The performance opened with Zukerman conducting a neat, but slightly tepid version of the overture to the ballet The Creatures of Prometheus, Op. 43 (1800–01), which served as an excellent way to gauge the tonal colors of the orchestra.
The Royal Philharmonic has formidable woodwinds and brass, and its string section possesses a broad, dark-hued low register. The high strings have a certain brilliance in their tone that is very obvious, but also hard to describe; it’s as if there’s a small acoustical spotlight on them that makes them shine just that little bit extra.
Until Sunday’s concert, my primary association with Beethoven’s sole violin concerto was, unfortunately, established a few decades ago in the Netherlands, as a result of the dealings of a hapless advertising art director, who had the ungodly idea to use the opening theme of the final Rondo: Allegro in a television commercial for Dutch cheese.
The high point of the concerto was the middle movement, which has the texture and transparency of white lace and seemed to be produced in one prolonged, soft whisper.
By contrast, with his interpretation of this violin concerto, Zukerman managed to break that link; there was nothing paltry about his view of this monument of violin literature. Henceforth I will be more than happy to use Zukerman’s version as my main association with Beethoven’s piece.
Zukerman’s tone carries a rich and vivid vibrato and is somehow quite precise, but his general approach to the music is rather casual. As a soloist, he doesn’t shy away from a little drama, and he takes all kinds of liberties with the tempo; whether or not the orchestra follows him perfectly is excitingly irrelevant.
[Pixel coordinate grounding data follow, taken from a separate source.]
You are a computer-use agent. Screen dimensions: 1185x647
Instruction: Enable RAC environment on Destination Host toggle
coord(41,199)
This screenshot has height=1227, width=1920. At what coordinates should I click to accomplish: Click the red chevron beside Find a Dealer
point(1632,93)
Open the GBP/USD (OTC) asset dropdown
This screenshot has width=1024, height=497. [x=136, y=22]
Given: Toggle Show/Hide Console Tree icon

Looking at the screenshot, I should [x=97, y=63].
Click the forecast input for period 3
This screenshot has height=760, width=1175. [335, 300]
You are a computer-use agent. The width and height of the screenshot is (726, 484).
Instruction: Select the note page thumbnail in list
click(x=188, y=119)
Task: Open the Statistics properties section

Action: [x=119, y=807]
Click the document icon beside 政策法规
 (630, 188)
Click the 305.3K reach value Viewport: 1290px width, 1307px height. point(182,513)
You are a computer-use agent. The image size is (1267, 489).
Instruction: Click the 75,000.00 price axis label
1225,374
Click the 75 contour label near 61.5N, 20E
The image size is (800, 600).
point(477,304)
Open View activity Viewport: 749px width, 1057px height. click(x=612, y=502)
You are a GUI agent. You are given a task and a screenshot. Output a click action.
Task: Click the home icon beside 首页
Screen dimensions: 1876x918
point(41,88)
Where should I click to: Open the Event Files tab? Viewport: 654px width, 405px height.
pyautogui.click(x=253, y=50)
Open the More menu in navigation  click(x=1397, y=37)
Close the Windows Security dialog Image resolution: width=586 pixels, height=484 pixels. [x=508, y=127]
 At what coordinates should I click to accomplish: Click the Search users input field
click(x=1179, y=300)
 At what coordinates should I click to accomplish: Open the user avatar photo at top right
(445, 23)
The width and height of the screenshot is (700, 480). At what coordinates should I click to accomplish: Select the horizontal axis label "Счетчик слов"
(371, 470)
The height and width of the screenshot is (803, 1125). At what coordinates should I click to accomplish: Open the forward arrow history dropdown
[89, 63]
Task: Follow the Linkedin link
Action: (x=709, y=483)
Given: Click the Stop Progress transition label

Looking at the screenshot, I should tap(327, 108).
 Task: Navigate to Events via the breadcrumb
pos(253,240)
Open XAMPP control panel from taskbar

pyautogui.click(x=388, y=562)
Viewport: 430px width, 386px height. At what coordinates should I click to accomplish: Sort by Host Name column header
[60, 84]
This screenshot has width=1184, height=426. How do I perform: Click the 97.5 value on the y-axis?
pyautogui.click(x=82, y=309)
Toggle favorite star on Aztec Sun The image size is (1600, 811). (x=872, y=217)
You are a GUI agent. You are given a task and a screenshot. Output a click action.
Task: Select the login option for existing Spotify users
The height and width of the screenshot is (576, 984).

The high point of the concerto, and perhaps of the entire performance, was its middle movement, the meditative Larghetto, which has the texture and transparency of white lace and seemed to be produced in one prolonged, soft whisper emanating from both orchestra and soloist.
After intermission, Zukerman continued to deemphasize tempo and rhythm in the Symphony No. 5 in C Minor, Op. 67, in favor of a richness of sound and a flowing pulse to carry Beethoven’s melodies.
The audience’s appreciative standing ovation was rewarded with an energetic and spirited rendition of Mozart’s overture to The Marriage of Figaro.